Potential Dutch Downgrade Heightens Euroskepticism

Dutch’s perception that they are bailing out euro states at their expense is reinforced.

The possibility of a debt downgrade is likely to heighten Euroskepticism in the Netherlands less than two months before parliamentary elections are scheduled to take place there.

The Moody’s credit rating agency on Monday lowered its outlook for three of Europe’s few remaining AAA countries: Germany, Luxembourg and the Netherlands.

Finland, the only other member of Europe’s single-currency union with a AAA rating, escaped the negative outlook because it managed to separately secure collateral from recipients of bailout aid and is altogether more isolated from the eurozone financially. Whereas the Netherlands provide 5.7 percent of the funds for the permanent European Stability Mechanism, which is set up to deliver financial aid to high debt nations, Finland provides a mere 1.8 percent.

The two other principal ratings firms, Fitch and Standard and Poor’s, maintained their AAA rating for the Netherlands but Moody’s changed outlook will likely have political ramifications in the nation of sixteen million where public apprehension about the seemingly endless bailouts for fellow eurozone states is increasing.

Moody’s also cited high Dutch household debt as reason to question its creditworthiness but the overarching concern about the Netherlands’ mounting exposure to debt crises in the periphery of the currency area primarily shaped the decision to change it rating outlook to negative.

This feeds into the narrative of Euroskeptic fringe parties in the Netherlands which have long been critical of bailouts for other countries in the eurozone if not the single currency itself.

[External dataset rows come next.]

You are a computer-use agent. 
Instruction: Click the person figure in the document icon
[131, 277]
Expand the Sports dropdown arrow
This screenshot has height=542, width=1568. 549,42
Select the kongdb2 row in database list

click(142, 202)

The most anti-European is Geert Wilders’ Freedom Party which advocates withdrawal from the European Union and is currently polling at around eighteen seats. The far-left Socialist Party wants to stay in the euro but has consistently voted against the bailout funds. It rivals the ruling liberal party in some polls for more than thirty seats and could, for the first time in its history, become the largest party which gives it the prerogative of trying to form a government first.

Although the Freedom Party and the Socialists are considered to be at opposite ends of the political spectrum due to Wilders’ staunch anti-immigration policies, they have a protectionist economic policy in common. Neither, moreover, is eager to reduce the government’s fiscal shortfall in 2013 to under 3 percent of gross domestic product to comply with European deficit rules — which could be another reason for a credit downgrade given Moody’s and other rating agencies’ praise for the Netherlands’ tradition of fiscal prudence.

Most preelection polls still have the liberals in the lead. It seems unlikely that they will again attempt to form a right-wing government with the Christian Democrats and the Freedom Party. The three party coalition collapsed in April when Wilders refused to do a budget deal that included deeper spending cuts and tax hikes. Rather a centrist coalition, composed of the five parties that put together a budget at the last minute that month, could come to power although it may not have the required majority after the September 12 election anymore.